Freeing Knowledge

Jan. 26, 2011, 1:01 a.m.

The intellectual inquiry occurring each day at Stanford prompts the question of how research can best be accessed and put to use for the benefit of all.

Enter the Public Knowledge Project.

The project works on how to make precious new information easily available to anyone who wants it. Education professor and project director John Willinsky has been working on the project since 1998. He began with the premise that research should be made more widely available. Since then, the project has taken a more technological direction.

It revolves around free, downloadable software that provides scholars with the means to launch new or existing journals and the option to make those journals free and publicly available. With this “open-source” option, the project aims to have many scholars join it in its mission to improve the quality of public research not only in the U.S., but also all over the world.

“We can make knowledge available online more easily, more widely and more cheaply,” Willinsky said.

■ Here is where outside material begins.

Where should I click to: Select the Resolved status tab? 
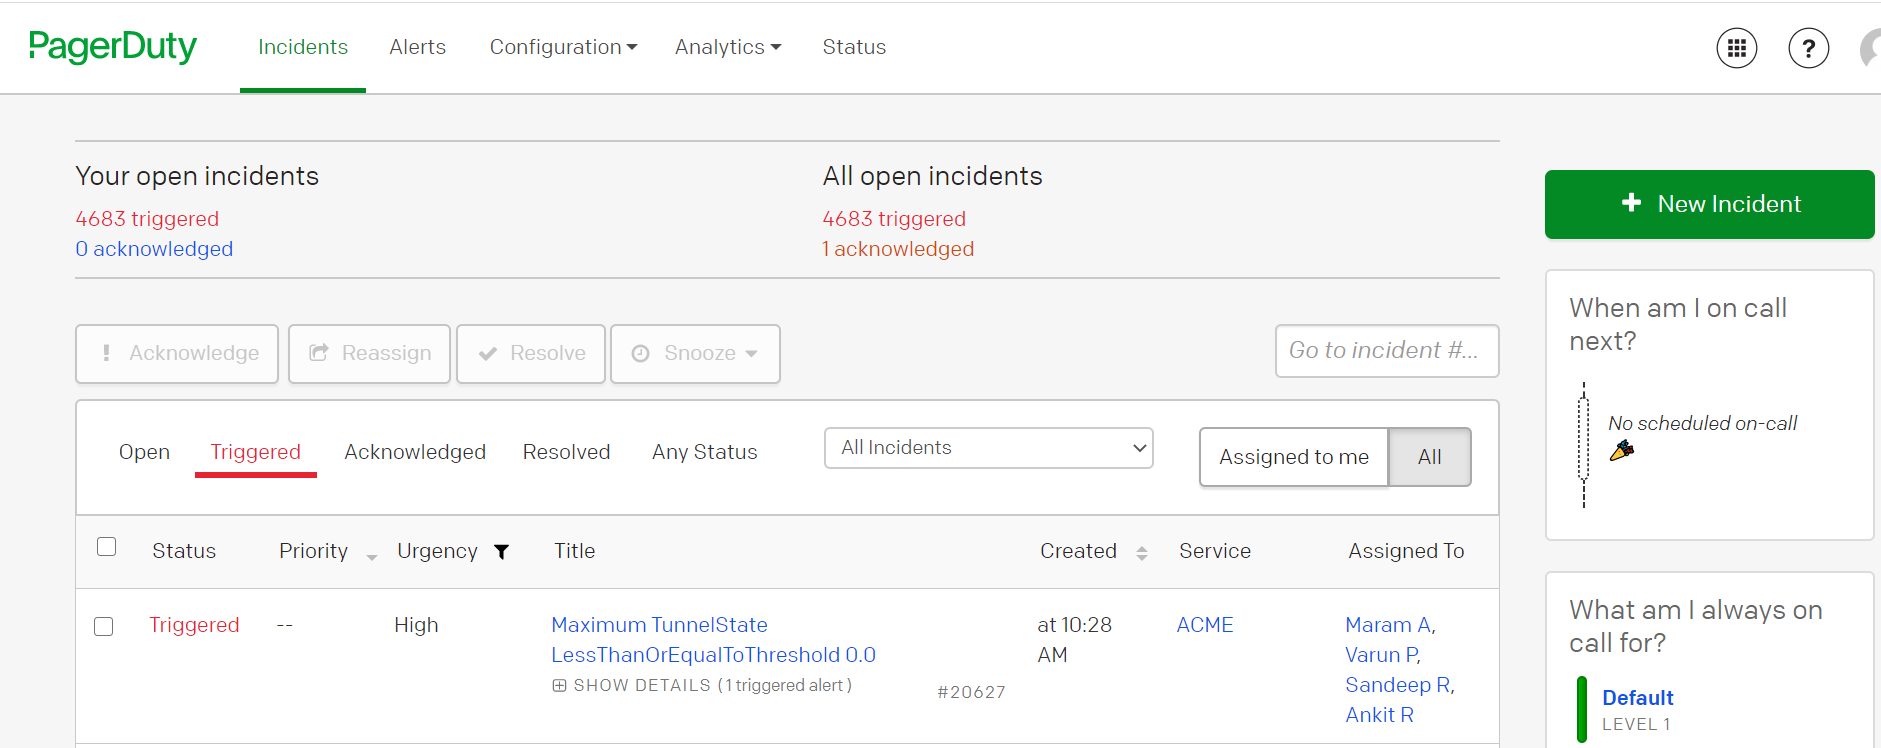click(x=566, y=452)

The project involves mainly software developers, researchers and librarians, who together created open journals and conference systems and are currently working on an open monograph press. The journals system provides a publishing platform that allows scholars not only to make their hard-earned information widely available, but also to easily manage the journals, edit and peer-review submissions and carry out the overall publishing process.

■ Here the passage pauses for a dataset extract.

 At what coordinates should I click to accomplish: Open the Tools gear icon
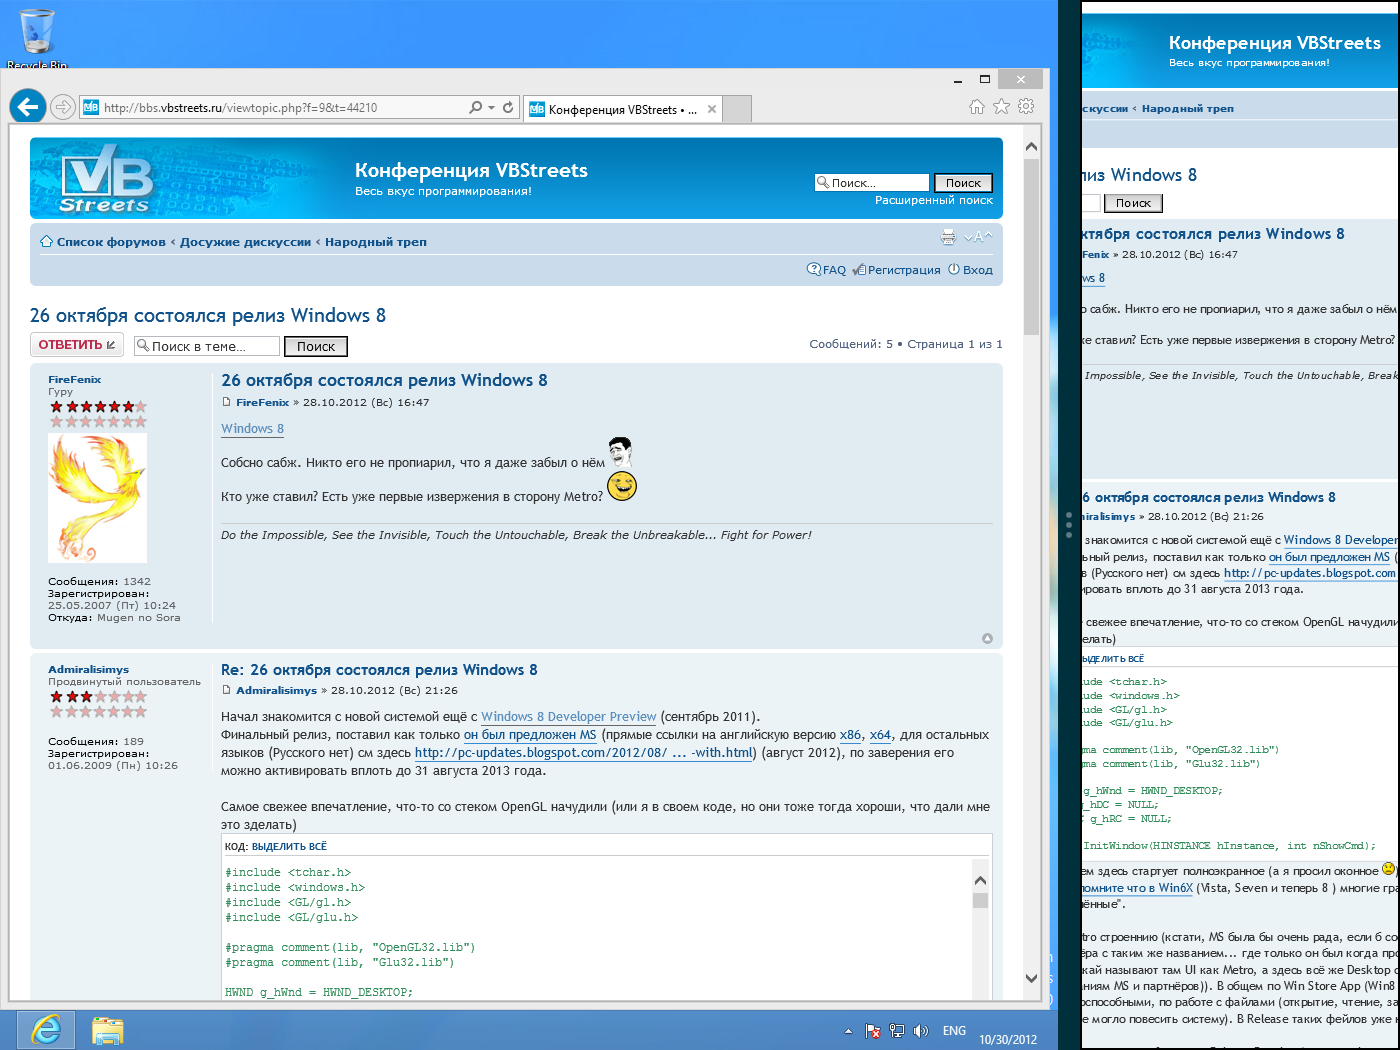1026,107
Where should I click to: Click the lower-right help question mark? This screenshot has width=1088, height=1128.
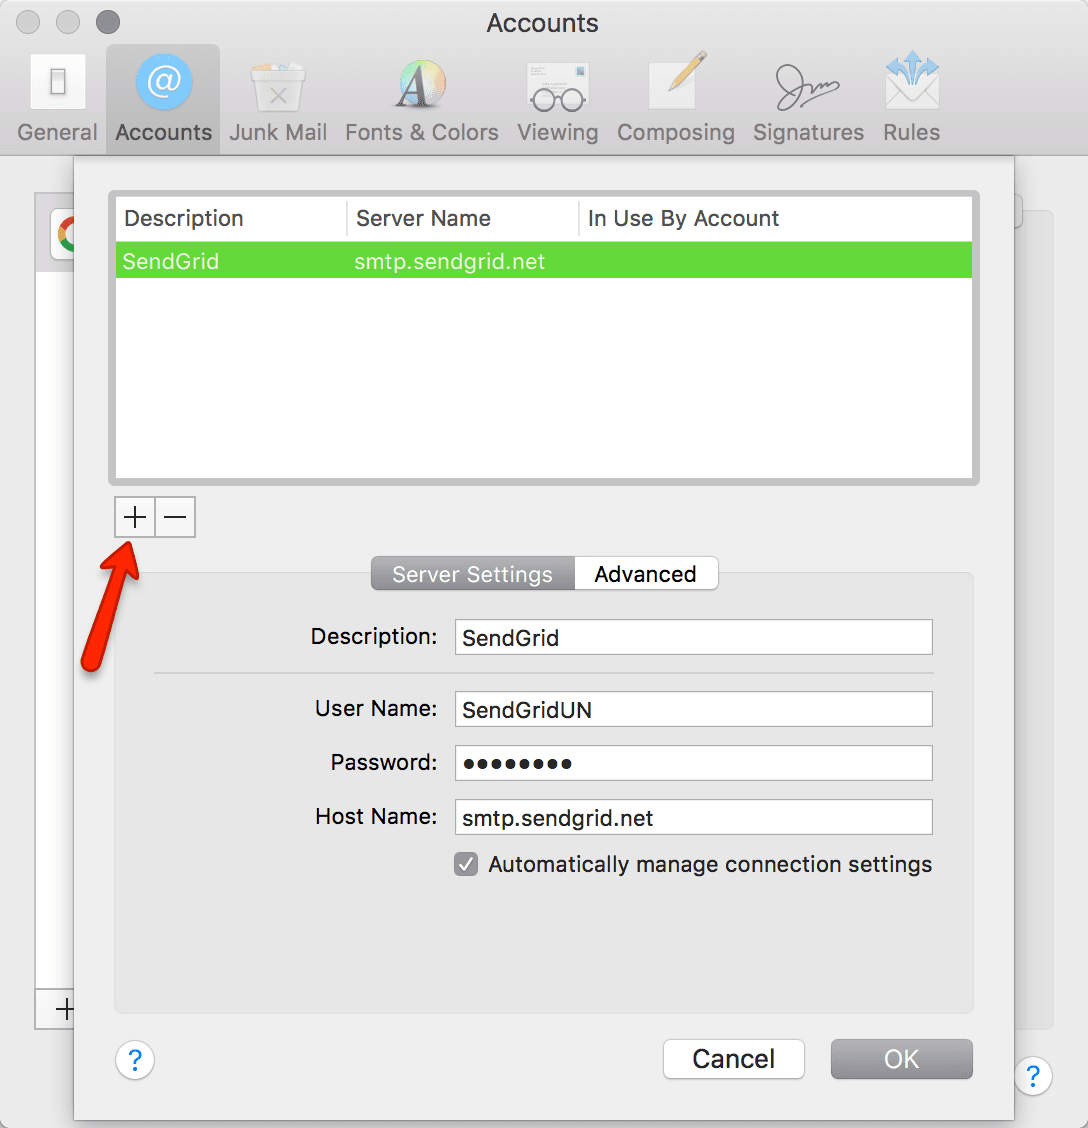(x=1033, y=1077)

The scholars who use the software to publish their journals do not have to go through commercial publishers. This means the project does not publish the journals itself. Rather, it facilitates the publication process so scholars can do so easily and efficiently.

More than 7,500 titles in 35 languages are using the software, half in developing countries. The journals address a wide range of topics, from arts and poetry to medicine, and can be published by anyone from a high school student to a university professor.

One of the journals is printed in Kiswahili, making it the program’s first journal in an African language.

“We are trying to help developing countries use their own language to contribute from their own perspective but still with scholarly standards,” Willinsky said.

Juan Pablo Alperin, a researcher and systems developer in the project, has spent time researching and running workshops across Latin America to discover how best to help editors in the region publish research journals.

“I see the open-access movement and the work that we do as aimed at helping journals in these regions that are not currently valued by the system achieve visibility, recognition and prestige,” Alperin said.

He and others working toward this goal around the world have found it difficult to encourage people to change how they publish their work. Alperin has been working to reverse this aversion to open forums for research by “using technology to shift the landscape of what is possible.”

Jamie O’Keeffe, a fellow researcher in the open-access movement, is making similar strides in the medical field. She is working on a journal researching the impact of open journal resources by looking at health care providers.

O’Keefe’s research is “an exploratory study to investigate the ‘current’ state of access,” she said in an e-mail to The Daily. She found through interviews with health care providers that critical decisions physicians needed to make depended on their access to particular research articles.

The project’s open conference systems allow users to easily manage large meetings. It helps them to create webpages, to schedule, to review submissions, to create registries and to organize the small but important details of conference planning.

The program is also working on an open monograph press, which will allow for free access to monographs, edited volumes and scholarly editions, many of which are especially difficult for developing countries to access.

The project plans on expanding its mission, especially in the field of student journals and in further supporting the active participation of developing countries in the global network.

The project has taken technological leaps towards making journals easily available. However, its long-term goal is to make all scholarly information openly accessible.

“About 20 percent of research is now freely available, and we are not going to stop until it is 99.9 percent,” Willinsky said.